Task instructions:
Nothing is to be left out: repeat every entry exactly as given.

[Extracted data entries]
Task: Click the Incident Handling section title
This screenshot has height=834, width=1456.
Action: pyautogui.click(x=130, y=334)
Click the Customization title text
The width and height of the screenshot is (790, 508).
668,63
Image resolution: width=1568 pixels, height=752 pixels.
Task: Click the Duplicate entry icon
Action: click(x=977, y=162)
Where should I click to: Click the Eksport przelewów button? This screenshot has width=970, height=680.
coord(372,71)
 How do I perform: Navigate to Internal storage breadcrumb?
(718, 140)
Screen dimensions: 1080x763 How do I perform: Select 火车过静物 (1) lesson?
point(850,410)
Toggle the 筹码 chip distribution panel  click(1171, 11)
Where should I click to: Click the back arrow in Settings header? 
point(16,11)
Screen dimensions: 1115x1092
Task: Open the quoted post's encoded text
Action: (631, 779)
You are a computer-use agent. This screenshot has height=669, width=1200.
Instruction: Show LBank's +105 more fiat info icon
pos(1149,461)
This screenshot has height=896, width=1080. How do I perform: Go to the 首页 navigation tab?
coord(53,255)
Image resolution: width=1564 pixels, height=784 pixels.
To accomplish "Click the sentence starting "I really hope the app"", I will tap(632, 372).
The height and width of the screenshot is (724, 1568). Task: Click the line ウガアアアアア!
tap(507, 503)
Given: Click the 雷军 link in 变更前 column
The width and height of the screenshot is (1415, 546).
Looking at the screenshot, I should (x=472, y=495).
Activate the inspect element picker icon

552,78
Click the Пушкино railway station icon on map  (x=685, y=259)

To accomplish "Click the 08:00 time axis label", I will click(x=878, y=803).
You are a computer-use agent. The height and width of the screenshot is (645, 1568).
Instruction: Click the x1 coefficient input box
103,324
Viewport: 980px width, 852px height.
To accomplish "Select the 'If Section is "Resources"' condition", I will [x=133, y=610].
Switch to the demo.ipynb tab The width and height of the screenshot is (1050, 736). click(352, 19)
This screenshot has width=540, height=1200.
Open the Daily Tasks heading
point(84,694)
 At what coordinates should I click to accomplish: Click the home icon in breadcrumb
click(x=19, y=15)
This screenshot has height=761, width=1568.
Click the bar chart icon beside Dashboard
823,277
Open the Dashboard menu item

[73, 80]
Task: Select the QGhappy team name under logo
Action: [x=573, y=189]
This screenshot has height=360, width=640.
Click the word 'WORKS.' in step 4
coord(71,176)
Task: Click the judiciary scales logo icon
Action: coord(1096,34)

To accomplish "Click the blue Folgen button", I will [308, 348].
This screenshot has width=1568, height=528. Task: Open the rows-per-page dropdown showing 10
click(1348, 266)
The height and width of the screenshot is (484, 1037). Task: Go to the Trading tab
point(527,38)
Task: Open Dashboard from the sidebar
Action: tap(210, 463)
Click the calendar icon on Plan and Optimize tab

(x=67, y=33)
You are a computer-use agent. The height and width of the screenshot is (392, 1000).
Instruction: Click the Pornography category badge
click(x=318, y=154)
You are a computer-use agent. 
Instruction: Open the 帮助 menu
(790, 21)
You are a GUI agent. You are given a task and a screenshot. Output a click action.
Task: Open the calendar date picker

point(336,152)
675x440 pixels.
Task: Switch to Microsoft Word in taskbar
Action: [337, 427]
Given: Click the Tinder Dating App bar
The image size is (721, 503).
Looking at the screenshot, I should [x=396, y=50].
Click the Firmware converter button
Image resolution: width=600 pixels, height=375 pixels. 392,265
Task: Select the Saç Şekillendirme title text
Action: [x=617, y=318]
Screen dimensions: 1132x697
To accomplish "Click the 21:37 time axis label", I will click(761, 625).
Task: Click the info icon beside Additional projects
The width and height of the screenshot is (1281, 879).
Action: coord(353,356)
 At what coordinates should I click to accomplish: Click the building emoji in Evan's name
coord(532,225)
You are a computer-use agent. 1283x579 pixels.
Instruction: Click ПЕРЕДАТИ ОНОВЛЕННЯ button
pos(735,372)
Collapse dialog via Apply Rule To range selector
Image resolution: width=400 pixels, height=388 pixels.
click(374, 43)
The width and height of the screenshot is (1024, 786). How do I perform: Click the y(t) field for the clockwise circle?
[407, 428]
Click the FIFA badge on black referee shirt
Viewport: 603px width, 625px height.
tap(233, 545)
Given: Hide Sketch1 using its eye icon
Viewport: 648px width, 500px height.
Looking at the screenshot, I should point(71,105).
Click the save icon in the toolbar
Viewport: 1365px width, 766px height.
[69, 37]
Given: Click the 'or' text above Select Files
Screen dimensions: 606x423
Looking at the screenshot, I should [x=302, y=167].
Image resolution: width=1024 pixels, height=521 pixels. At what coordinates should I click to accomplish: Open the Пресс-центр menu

Answer section:
Task: Click the Incident Handling section title
This screenshot has height=834, width=1456.
Action: pyautogui.click(x=130, y=334)
Click the Customization title text
The width and height of the screenshot is (790, 508).
668,63
Image resolution: width=1568 pixels, height=752 pixels.
Task: Click the Duplicate entry icon
Action: click(x=977, y=162)
Where should I click to: Click the Eksport przelewów button? This screenshot has width=970, height=680.
coord(372,71)
 How do I perform: Navigate to Internal storage breadcrumb?
(718, 140)
Screen dimensions: 1080x763 How do I perform: Select 火车过静物 (1) lesson?
point(850,410)
Toggle the 筹码 chip distribution panel  click(1171, 11)
Where should I click to: Click the back arrow in Settings header? 
point(16,11)
Screen dimensions: 1115x1092
Task: Open the quoted post's encoded text
Action: (631, 779)
You are a computer-use agent. This screenshot has height=669, width=1200.
Instruction: Show LBank's +105 more fiat info icon
pos(1149,461)
This screenshot has height=896, width=1080. How do I perform: Go to the 首页 navigation tab?
coord(53,255)
Image resolution: width=1564 pixels, height=784 pixels.
To accomplish "Click the sentence starting "I really hope the app"", I will tap(632, 372).
The height and width of the screenshot is (724, 1568). Task: Click the line ウガアアアアア!
tap(507, 503)
Given: Click the 雷军 link in 变更前 column
The width and height of the screenshot is (1415, 546).
Looking at the screenshot, I should (x=472, y=495).
Activate the inspect element picker icon

552,78
Click the Пушкино railway station icon on map  (x=685, y=259)

To accomplish "Click the 08:00 time axis label", I will click(x=878, y=803).
You are a computer-use agent. The height and width of the screenshot is (645, 1568).
Instruction: Click the x1 coefficient input box
103,324
Viewport: 980px width, 852px height.
To accomplish "Select the 'If Section is "Resources"' condition", I will [x=133, y=610].
Switch to the demo.ipynb tab The width and height of the screenshot is (1050, 736). click(352, 19)
This screenshot has width=540, height=1200.
Open the Daily Tasks heading
point(84,694)
 At what coordinates should I click to accomplish: Click the home icon in breadcrumb
click(x=19, y=15)
This screenshot has height=761, width=1568.
Click the bar chart icon beside Dashboard
823,277
Open the Dashboard menu item

[73, 80]
Task: Select the QGhappy team name under logo
Action: [x=573, y=189]
This screenshot has height=360, width=640.
Click the word 'WORKS.' in step 4
coord(71,176)
Task: Click the judiciary scales logo icon
Action: coord(1096,34)

To accomplish "Click the blue Folgen button", I will [308, 348].
This screenshot has width=1568, height=528. Task: Open the rows-per-page dropdown showing 10
click(1348, 266)
The height and width of the screenshot is (484, 1037). Task: Go to the Trading tab
point(527,38)
Task: Open Dashboard from the sidebar
Action: tap(210, 463)
Click the calendar icon on Plan and Optimize tab

(x=67, y=33)
You are a computer-use agent. The height and width of the screenshot is (392, 1000).
Instruction: Click the Pornography category badge
click(x=318, y=154)
You are a computer-use agent. 
Instruction: Open the 帮助 menu
(790, 21)
You are a GUI agent. You are given a task and a screenshot. Output a click action.
Task: Open the calendar date picker

point(336,152)
675x440 pixels.
Task: Switch to Microsoft Word in taskbar
Action: [337, 427]
Given: Click the Tinder Dating App bar
The image size is (721, 503).
Looking at the screenshot, I should [x=396, y=50].
Click the Firmware converter button
Image resolution: width=600 pixels, height=375 pixels. 392,265
Task: Select the Saç Şekillendirme title text
Action: [x=617, y=318]
Screen dimensions: 1132x697
To accomplish "Click the 21:37 time axis label", I will click(761, 625).
Task: Click the info icon beside Additional projects
The width and height of the screenshot is (1281, 879).
Action: coord(353,356)
 At what coordinates should I click to accomplish: Click the building emoji in Evan's name
coord(532,225)
You are a computer-use agent. 1283x579 pixels.
Instruction: Click ПЕРЕДАТИ ОНОВЛЕННЯ button
pos(735,372)
Collapse dialog via Apply Rule To range selector
Image resolution: width=400 pixels, height=388 pixels.
click(374, 43)
The width and height of the screenshot is (1024, 786). How do I perform: Click the y(t) field for the clockwise circle?
[407, 428]
Click the FIFA badge on black referee shirt
Viewport: 603px width, 625px height.
tap(233, 545)
Given: Hide Sketch1 using its eye icon
Viewport: 648px width, 500px height.
Looking at the screenshot, I should point(71,105).
Click the save icon in the toolbar
Viewport: 1365px width, 766px height.
[69, 37]
Given: Click the 'or' text above Select Files
Screen dimensions: 606x423
Looking at the screenshot, I should [x=302, y=167].
Image resolution: width=1024 pixels, height=521 pixels. At what coordinates should I click to accomplish: Open the Пресс-центр menu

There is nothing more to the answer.